Serie A, quando il termine “calcio” fa spazio al razzismo: una piaga da debellare

Il calcio e il razzismo, un odioso connubio che il 2019 dovrà puntare a far sparire del tutto.

Redazione

C'erano una volta un campo da calcio, uno stadio, una squadra composta da 11 calciatori, un allenatore e infine un direttore di gara. E' tempo di partita, lo stadio comincia a riempirsi in attesa del fischio d'inizio, gli spalti brulicano di passione, colori, cori che incitano i calciatori, un settore ospiti stracolmo di tifosi pronti a far sentire la loro infinita passione anche se i supporters di casa sono 10/20 volte superiori di numero. La partita inizia, si respira un'aria di festa, di tifo assordante e incessante come non si era mai visto prima e qualche sfottò che fa da cornice ad una bellissima giornata di sport.

Tutto questo, però, al giorno d'oggi fa parte (non in tutti i campi per fortuna) solo del passato: quante volte i nostri padri, nonni, ci hanno raccontato di stadi stracolmi di tifosi, di 90000 spettatori a partita anche se l'avversario di turno lottava per la Serie B? I racconti, quasi fiabeschi diciamo, non si contano ma è un peccato che tutta la magia del calcio italiano che ogni appassionato "old style" ricordi, sia andata man mano scemando, facendo spazio a razzismo di ogni tipo; i cori contro i napoletani che non vogliono saperne di cessare, ma anzi aumentano a dismisura. Gli squallidi buu razzisti per il colore della pelle a Koulibaly (in Lazio-Napoli e non meno di un mese fa in Inter-Napoli) in passato ad Eto'o, l'ex calciatore del Messina, Zoro, Kevin Prince Boateng e chi ne ha più ne metta.

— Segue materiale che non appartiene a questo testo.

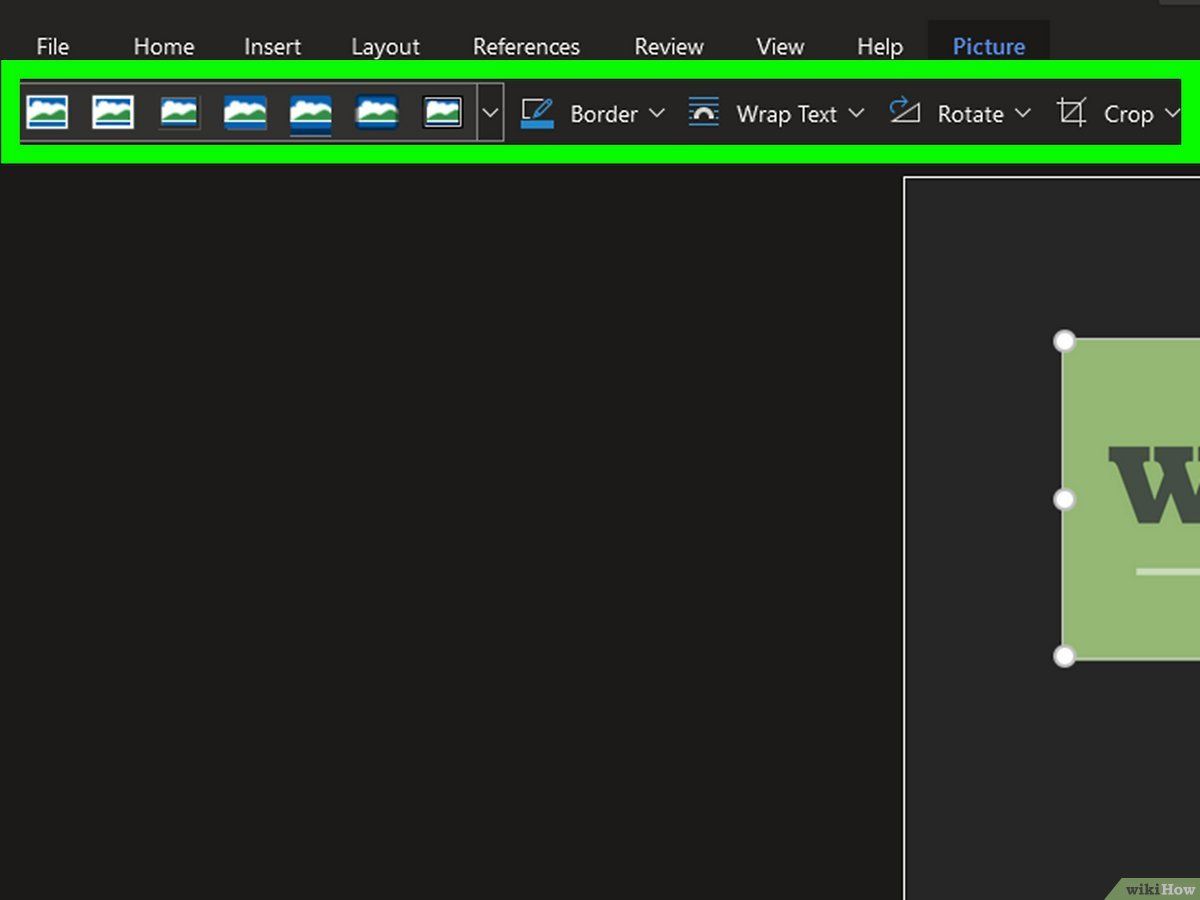Select the Crop tool icon
1200x900 pixels.
(x=1071, y=113)
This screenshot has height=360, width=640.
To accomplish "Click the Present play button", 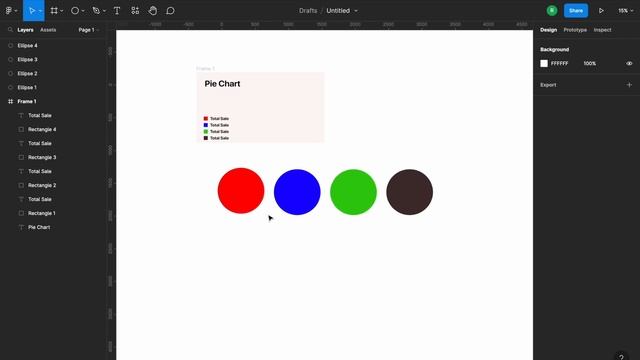I will (x=601, y=11).
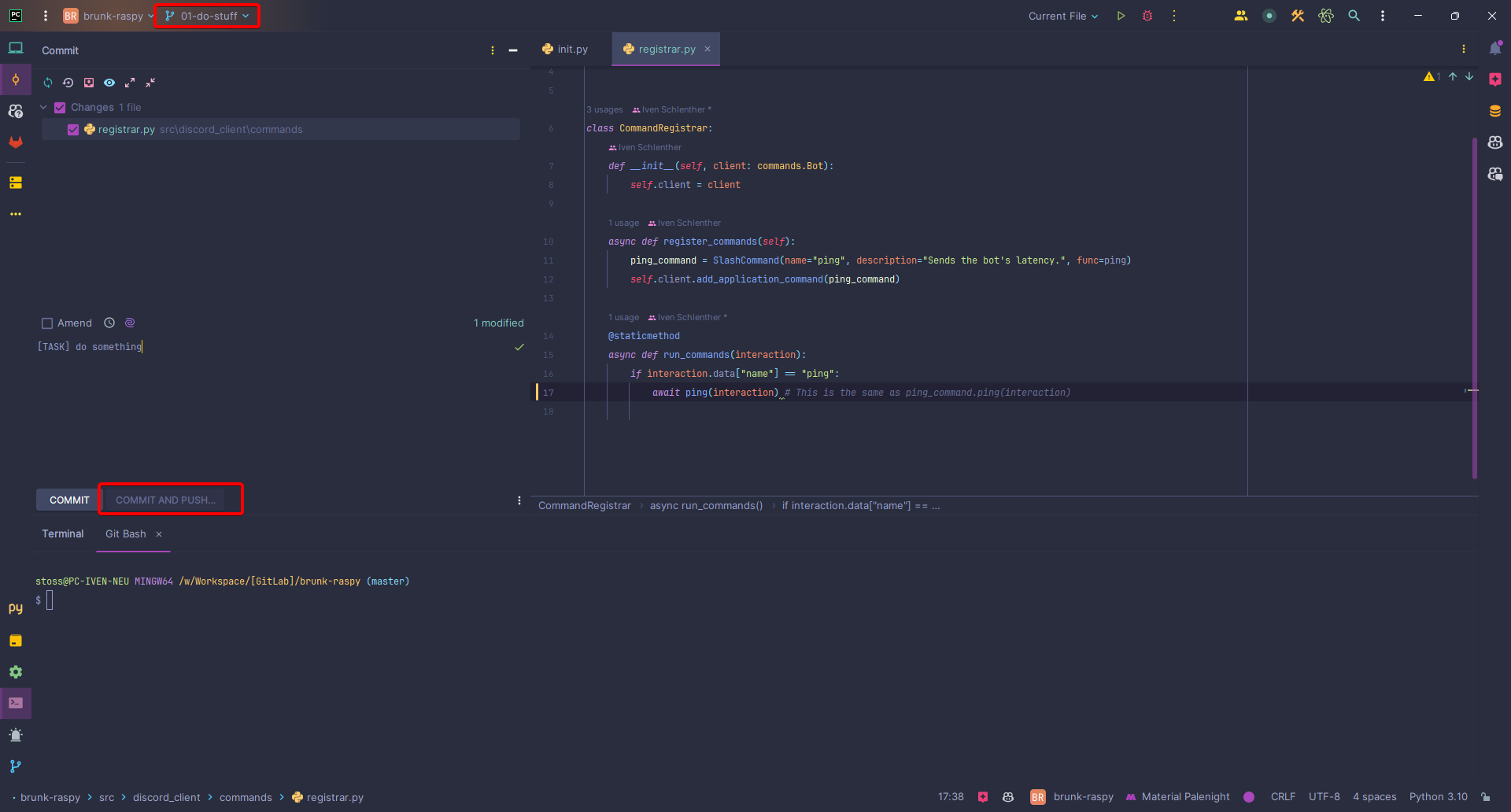Click the Rollback icon in Commit toolbar
Image resolution: width=1511 pixels, height=812 pixels.
[68, 83]
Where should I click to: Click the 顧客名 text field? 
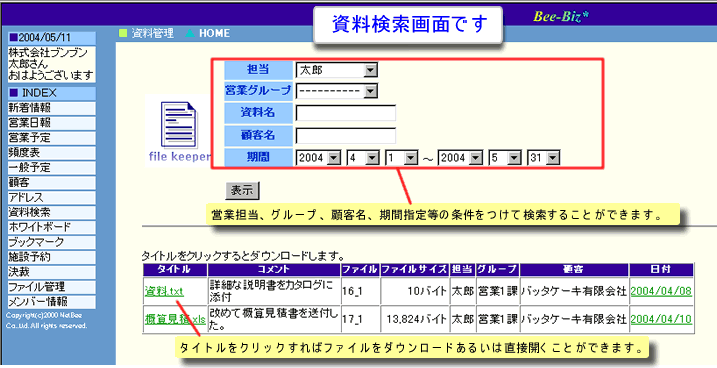346,136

UNA PIAGA DA ESTIRPARE IL PIU' PRESTO POSSIBILE

L'aria che si respira nel calcio italiano è pesante, inquinata da polemiche continue sugli arbitraggi, tra dirigenti e calciatori all'inizio e alla fine di ogni partita. Quella signorilità, sportività che tanto veniva agognata nei lontanissimi - purtroppo - anni 80 e 90, è ormai andata del tutto perduta facendo spazio a eccessive rivalità anche tra club ormai - orientati a denigrarsi tra loro, sminuendosi a vicenda - a un odio viscerale che ogni settimana viene vomitato contro i napoletani in quasi tutti gli stadi del "BelPaese" facendo spesso e volentieri sentire questi ultimi in un altro paese (ma la vogliamo finire o no?). Il calcio, il calcio e lo chiamate ancora così? Non si può più considerare tale: l'odioso razzismo che ancora nel 2019 si respira verso Napoli e soprattutto verso alcuni calciatori di colore (molto più se indossano la maglia azzurra) è giunta l'ora che in questo 2019 venga debellato completamente. Non si può morire per una partita di calcio (Belardinelli e il suo fare l'eroe insegnano) non è ammissibile che nel 2019 si rischi la vita solo per andare a vedere i propri "eroi" calcare il rettangolo verde, non si può più tollerare questo assurdo clima di intolleranza, disuguaglianza e di razzismo militante che ha reso il calcio italiano una zona di "guerra". Il 2019, che è appena iniziato, ci auguriamo tutti noi che possa essere l'anno in cui il calcio possa ritornare ad essere tale, a maggior ragione dopo l'ennesima pagina nera scritta a San Siro con conseguente morte di un tifoso. Il buon Gravina ora si metta all'opera, lasciandosi alle spalle dichiarazioni e promesse, è tempo di agire, è tempo di lottare tutti per un calcio migliore.